### TEXT EXCERPT
———
20:36 PM, 28th June 2022, About 2 years ago

Reply to the comment left by Grumpy Doug at 27/06/2022 - 10:58
Thank you Grumpy Dog transferring the property over a number of years could work and legally save tax.
David.

CMS

1:16 AM, 30th June 2022, About 2 years ago

I haven't thought this all the way through yet and you may want to speak to an accountant but the below might work (but as i have said i havent thought it all the way through yet). Before i mention that though i would question whether gifting the whole property to your daughter is the best idea because i think i am right in saying you will be hit with CGT and potentially IHT if you die within 7 years.

On the basis you cannot avoid everything i would think this gives you a good chance but as i say you need to speak to an accountant:

1. get the property into you and you wifes name if it is not already;
2. sell the property to your daughter for the value of the property less you and your wifes CGT allowance;
3. i dont expect your daughter to come up with the purchase price but instead you and your wife take a legal mortgage over the property for the sale price. This is then not a gift and not subject to CGT although your daughter will have had to pay SDLT;
4. I would wait a while (it will look like blatant tax avoidance and could be voided but this could happen anyway) maybe a year and then effectively pay the mortgage offer so you are no longer owed anything. This would be classed as a gift and potentially subject to IHT if you do not live for 7 years but as its a cash gift i am pretty sure that it will not be subject to CGT.
———
### SOURCE DATA
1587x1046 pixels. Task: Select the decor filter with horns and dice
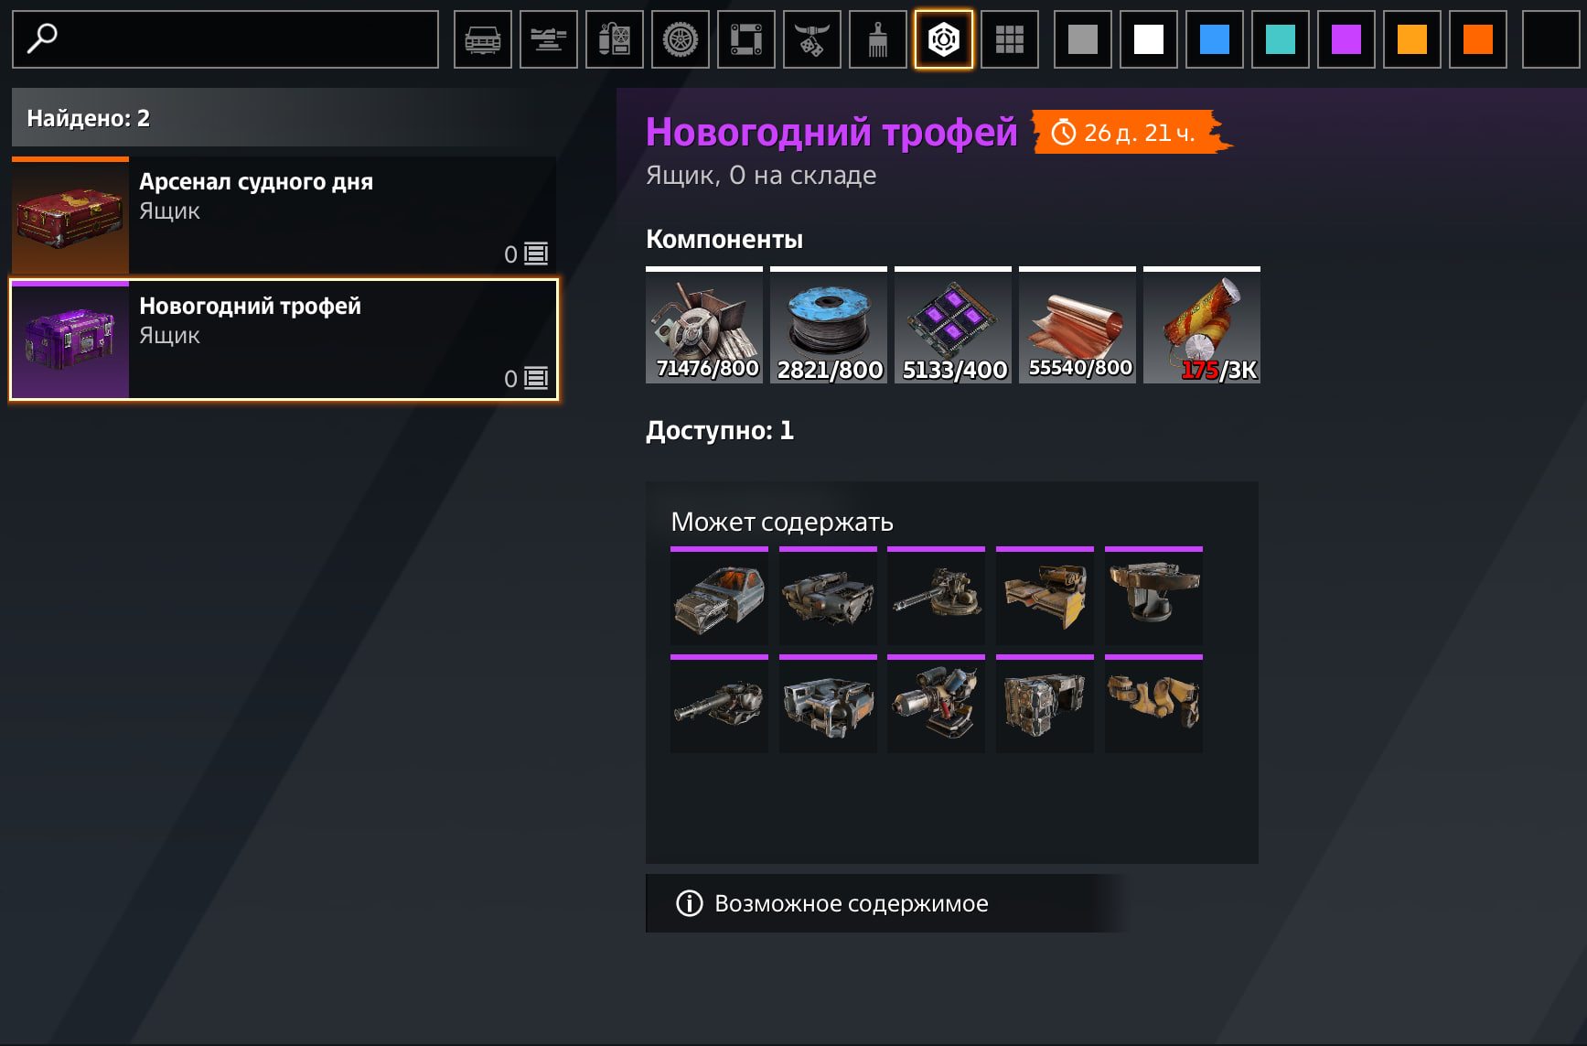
———
### PROBLEM DETAILS
List every tax abbreviation that appears in the tax discussion above.

### RESPONSE TO THE EXERCISE
CGT, IHT, SDLT